The federal trial of private eye Anthony Pellicano and his co-defendant, super-lawyer Terry Christensen, resumed this week after a long, 10-day break. In some ways the case, in which the two men are charged with wiretapping and conspiracy, resembles one of those fish-out-of-water buddy movies from long ago, with a street-savvy gumshoe handcuffed to the cautious head of a white-shoe, Century City law firm.
Thursday’s session featured many a playback of phone calls between Pellicano and Christensen, apparently recorded by Pellicano without the knowledge of the man who’d hired him on behalf of then-octogenarian billionaire Kirk Kerkorian. The lawyer and detective are heard cackling like a pair of teenagers about the predicament of Kerkorian’s ex-wife, Lisa Bonder, who, in 2002, was putting the bite on Kerkorian to boost his monthly child support for their daughter Kira from $50,000 to $320,000. Unknown to her, the government alleges, Pellicano’s wiretaps allowed Christensen to learn everything about her legal strategy – along with which antidepressants (Paxil) she was taking at the time.
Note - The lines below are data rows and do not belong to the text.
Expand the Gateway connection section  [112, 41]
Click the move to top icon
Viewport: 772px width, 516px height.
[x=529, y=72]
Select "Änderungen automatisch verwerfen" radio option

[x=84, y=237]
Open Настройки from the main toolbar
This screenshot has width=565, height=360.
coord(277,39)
Kira, it turned out, was actually the love child of real estate heir and sometime Hollywood producer Steve Bing.
Christensen’s appraisal of Bonder is clear from the start.
“She’s a scumbag,” he tells the sympathetic Pellicano. “She’s just a complete piece of shit.”
This assessment enflames Pellicano on the recording.
“I just don’t understand,” he says, “why [Kerkorian] doesn’t destroy her . . . I would put her down, period . . . Both of her legs should be knocked out from under her.”
“It’s not his thing,” Christensen explains.
One thing has become clear from the start of this trial: The defense, headed by Terree Bowers and Christensen law partner Patty Glaser, is trying to portray Pellicano as a man of unscrupulously divided loyalties -- between an allegiance to client Steve Bing and to Kerkorian. And, sure enough, on the recordings whenever Christensen disparages Bing, Pellicano rushes to the latter’s defense, insisting, against all evidence, that Bonder became impregnated with Kira by artificial insemination – and not the old fashioned way, with Bing’s help.
Even when it becomes public knowledge that Bing fathered children with both Bonder and British actress Elizabeth Hurley, Pellicano tries to imagine how Kira might not have been his client’s knowing fault.
“A guy who fucks as many women as he does,” Pellicano admiringly postulates to Christensen, “— he might’ve gotten back in bed with her when his dick was still wet . . . do you understand?” Pellicano leaves the rest of this ambiguous scenario up to the lawyer’s imagination.
“Things can happen,” the attorney admits. Earlier, though, Christensen showed no sympathy for Bing.
“Here’s a guy,” Christensen had marveled, “who wants his privacy and then sues [actress Brenda Swanson] for saying they had sex with one another.” A thin smile then spread across Christensen’s lips as he listened to his own words from six years ago.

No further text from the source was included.